Послания. Сl. 0262, 185.57.8.29.10.
Стих 32
Воистину, не можем и не должны мы удерживать вас от сего стремления к единству, хотя бы из того опасения, что некоторые наиболее жестокие и суровые по отношению к самим себе погубят себя отнюдь не по нашей, а по своей собственной воле. Воистину следует нам уповать на то, что те, кто несут знамя Христа против самого Христа и хвастаются Евангелием против самого Евангелия, которого сами не понимают, от извращенности своей да отойдут и возрадуются, воссоединившись с нами во Христе!
Но коль скоро Господь по неисповедимой и справедливой воле Своей предуготовил одним из них высшую меру наказания — а именно, некоторым из них, кому суждено погибнуть в огне собственного заблуждения, — в то время как, без сомнения, для несравненно большей части из них лучше быть от их тлетворного разложения спасенными, восстановленными в Церкви, нежели чем гореть в огне вечном геенны огненной в наказание за раскол и святотатство заодно с теми немногими.
И Церковь оплакивает потерю их, как святой Давид оплакивал потерю своего мятежного сына, о душе которого тревожился и о сбережении которого приказывал царь Давид всем начальникам из чувства любви к нему, заботясь о его спасении (См.5 И приказал царь Иоаву и Авессе и Еффею, говоря: сберегите мне отрока Авессалома. И все люди слышали, как приказывал царь всем начальникам об Авессаломе. 2Цар 18:5).
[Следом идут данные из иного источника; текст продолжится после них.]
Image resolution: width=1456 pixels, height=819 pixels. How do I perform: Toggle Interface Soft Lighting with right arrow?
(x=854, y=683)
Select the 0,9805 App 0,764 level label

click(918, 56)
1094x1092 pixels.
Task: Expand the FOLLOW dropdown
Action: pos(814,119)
И хотя со слезами и рыданиями говорил Давид, но всё же ужасающая нечестивость сына его была достойна смерти; и его надменный и злой дух отправился в подобающее ему место. Народ Божий, который был прежде разделен тиранией Авессалома, признал теперь царя своего, и совершенство этого нового единения послужило утешением в горе отцу, лишившемуся сына.
Послания. Сl. 0262, 204.57/2.318.2.
Стих 33
Давид, претерпевший от своего нечестивого и непокорного сына подобное поругание, не только равнодушно перенес оное, но и горько оплакивал смерть сего неистового сына. Ибо не чувство плотской ревности и собственной обиды, но мысль о грехах сына тяготила сердце сего родителя. Потому-то в случае победы Давид запретил умерщвлять Авессалома, дабы по укрощении его дать ему возможность покаяться; но как сего не случилось, то Давид горько плакал — не о том, что лишился сына, но о том, сколь тяжким наказаниям должна подвергнуться душа, столь преступная и отцеубийственная. Ибо, прежде сего, смерть другого сына, который вовсе не был виновен, и болезнь коего сильно печалила отцовское сердце, Давид однако же не оплакивал.
Источник: Христианская наука или Основания Герменевтики и Церковного красноречия, 3.30.